[1]:
%reload_ext autoreload
%autoreload 2
import requests
from io import BytesIO
import numpy as np
from PIL import Image
import matplotlib.pyplot as plt
import matplotlib.colors as mcolors
Hues on Color Wheel
On the color wheel, hues form a circle — not a straight line. Reds live near both 0° and 360° (or near 0 and 1 in normalized format).
Naive algorithm may mistakenly think there are two separate groups of reds instead of the true one.
[2]:
url = "https://github.com/timpyrkov/circleclust/blob/master/tests/image.jpg?raw=true"
# Read image from url (image.jpg from github repository)
response = requests.get(url)
img = Image.open(BytesIO(response.content))
# Show image
plt.imshow(img)
plt.axis('off')
plt.show()
[3]:
# Convert to RGB array
if img.mode != 'RGB':
img = img.convert('RGB')
rgb = np.array(img) / 255
# Convert HSV and extract Hue (H) coordinates on the color wheel
hsv = mcolors.rgb_to_hsv(rgb)
hue = hsv[:, :, 0].flatten()
# Show histogram of hue values in range [0,1)
plt.figure(figsize=(10, 5))
plt.title('Histogram of pixel hues', fontsize=14)
plt.hist(hue, bins=np.linspace(0, 1, 50), width=.017, alpha=.3)

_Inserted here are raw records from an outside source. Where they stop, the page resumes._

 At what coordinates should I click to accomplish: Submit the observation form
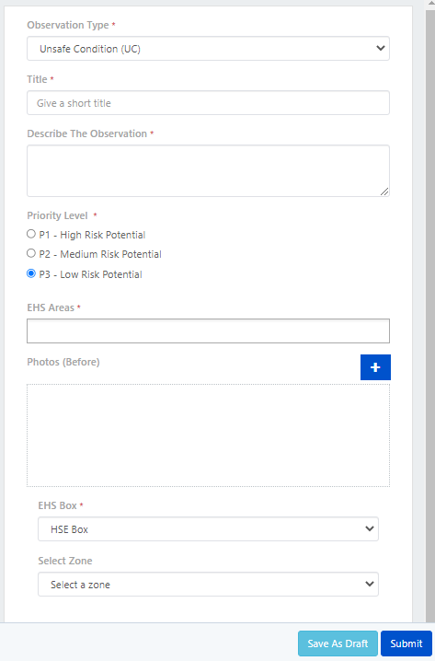406,644
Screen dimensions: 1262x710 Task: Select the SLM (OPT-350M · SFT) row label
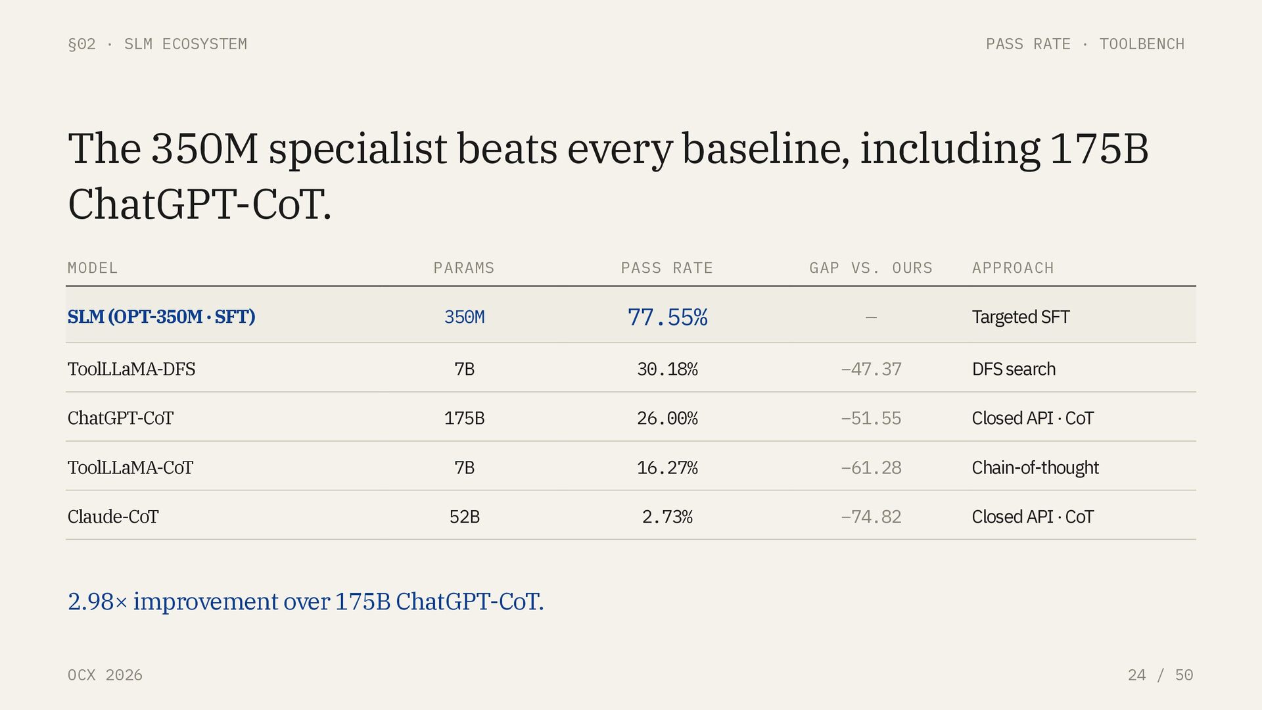[x=161, y=317]
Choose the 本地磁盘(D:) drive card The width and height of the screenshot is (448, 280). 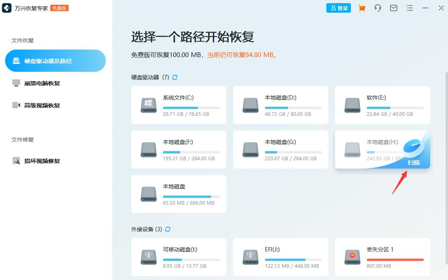pyautogui.click(x=281, y=105)
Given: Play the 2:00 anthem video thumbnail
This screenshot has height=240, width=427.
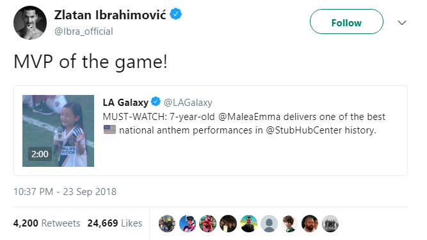Looking at the screenshot, I should [x=58, y=131].
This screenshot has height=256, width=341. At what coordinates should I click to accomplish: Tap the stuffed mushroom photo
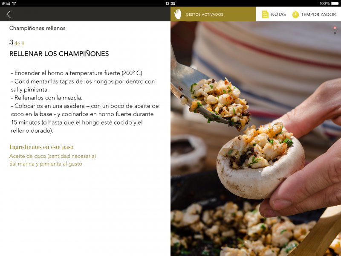coord(256,139)
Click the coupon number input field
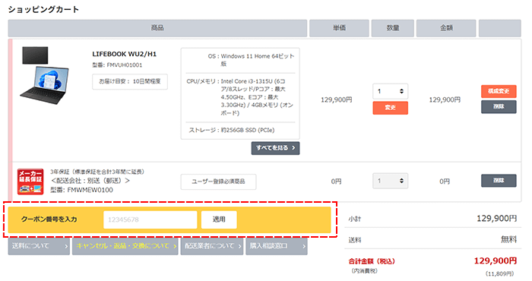 pyautogui.click(x=150, y=219)
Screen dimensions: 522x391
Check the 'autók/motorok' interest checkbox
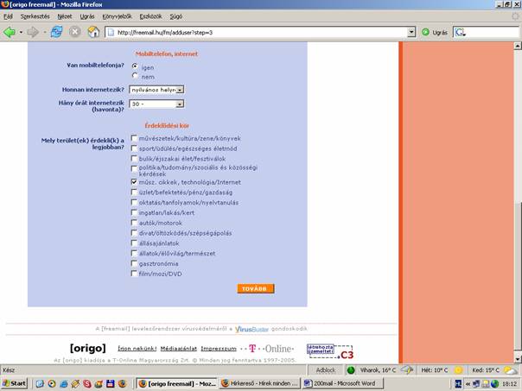[x=134, y=224]
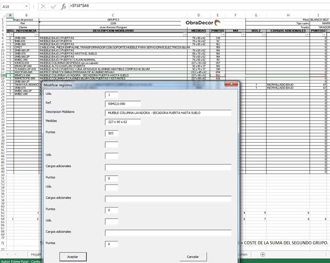Image resolution: width=330 pixels, height=263 pixels.
Task: Click the formula bar cancel (X) icon
Action: 43,6
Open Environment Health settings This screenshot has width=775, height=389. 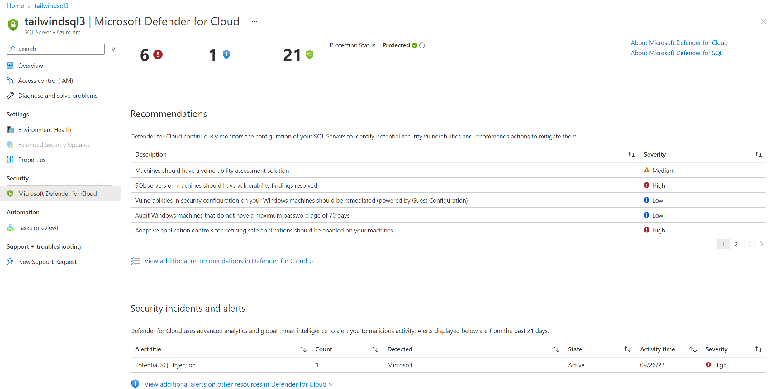pyautogui.click(x=44, y=129)
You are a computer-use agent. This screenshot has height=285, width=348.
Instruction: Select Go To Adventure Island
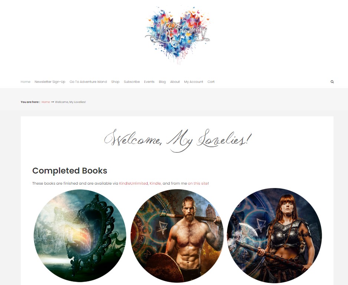pos(88,82)
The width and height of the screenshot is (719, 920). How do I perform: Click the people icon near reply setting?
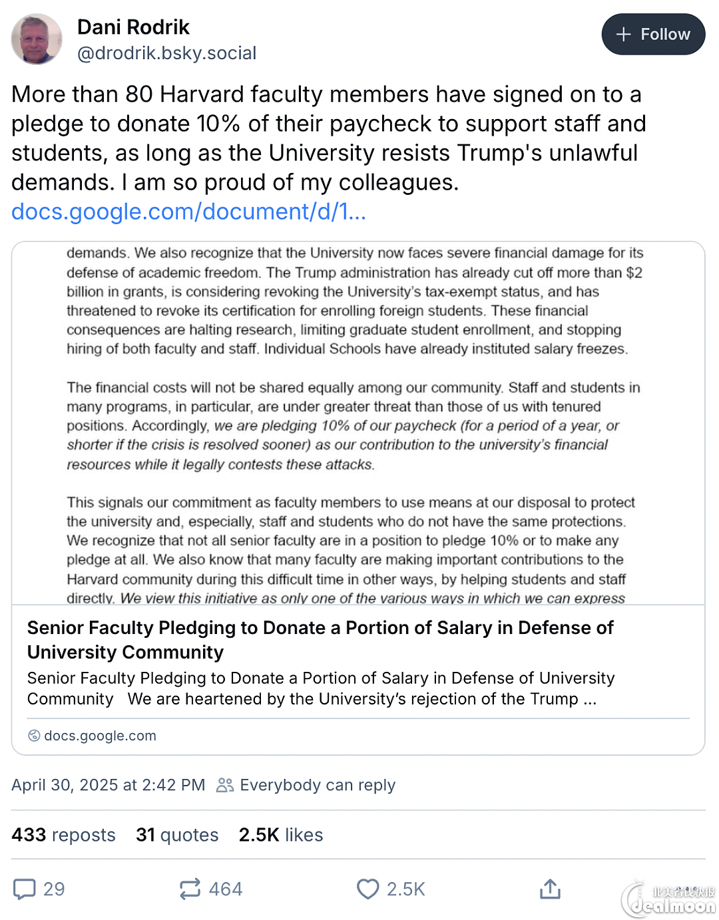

plt.xticks([0.0, 0.17, 0.33, 0.5, 0.67, 0.83, 1.0],
["Reds", "Yellows", "Greens", "Cyans", "Blues", "Magentas", "Reds"])
plt.show()
Find Dominant Hues
Detect dominant pixel hues (“Reds” and “Magentas”)
[4]:
from circleclust import CircleClust
# Initialize and run CircleClust.fit() to find pixel group centroids
cc = CircleClust()
cc.fit(hue, period=1) # Important: provide correct range of data values period!
# Print detected centroids
cc.get_centroids()
[4]:
{'centroid': array([0.0122247 , 0.85185185]),
'std': array([0.05099518, 0.12498967])}
[5]:
# Show detected centroids
cc.show_centroids()
Hue Clusters Size
Note that the “Reds” cluster occupies the area of wrap near Hue = 0. Both pixels close to 0 and close to 1 are attributed to the same single “Reds” cluster.
[6]:
# Run CircleClust.predict() to assign cluster labels
clust_ids = cc.predict(hue, width_scale=1.0)
# Print number of each cluster labels (-1 stands for outliers)
np.unique(clust_ids, return_counts=True)
[6]:
(array([-1, 0, 1]), array([13138, 24800, 27598]))
[7]:
# Show histogram of each pixel hue cluster
plt.figure(figsize=(10, 5))
plt.title('Histogram of pixel hues per cluster', fontsize=14)
bins = np.linspace(0, 1, 50)
color = ["grey", "red", "magenta"]
name = ["Outliers", "Reds", "Magentas"]
clist, ccount = np.unique(clust_ids, return_counts=True)
for i, clust_id in enumerate(clist):
mask = clust_ids == clust_id
label = f"{name[i]}: {ccount[i]:_}".replace("_", "'")
plt.hist(hue[mask], bins=bins, width=.017, alpha=.3, color=color[i], label=label)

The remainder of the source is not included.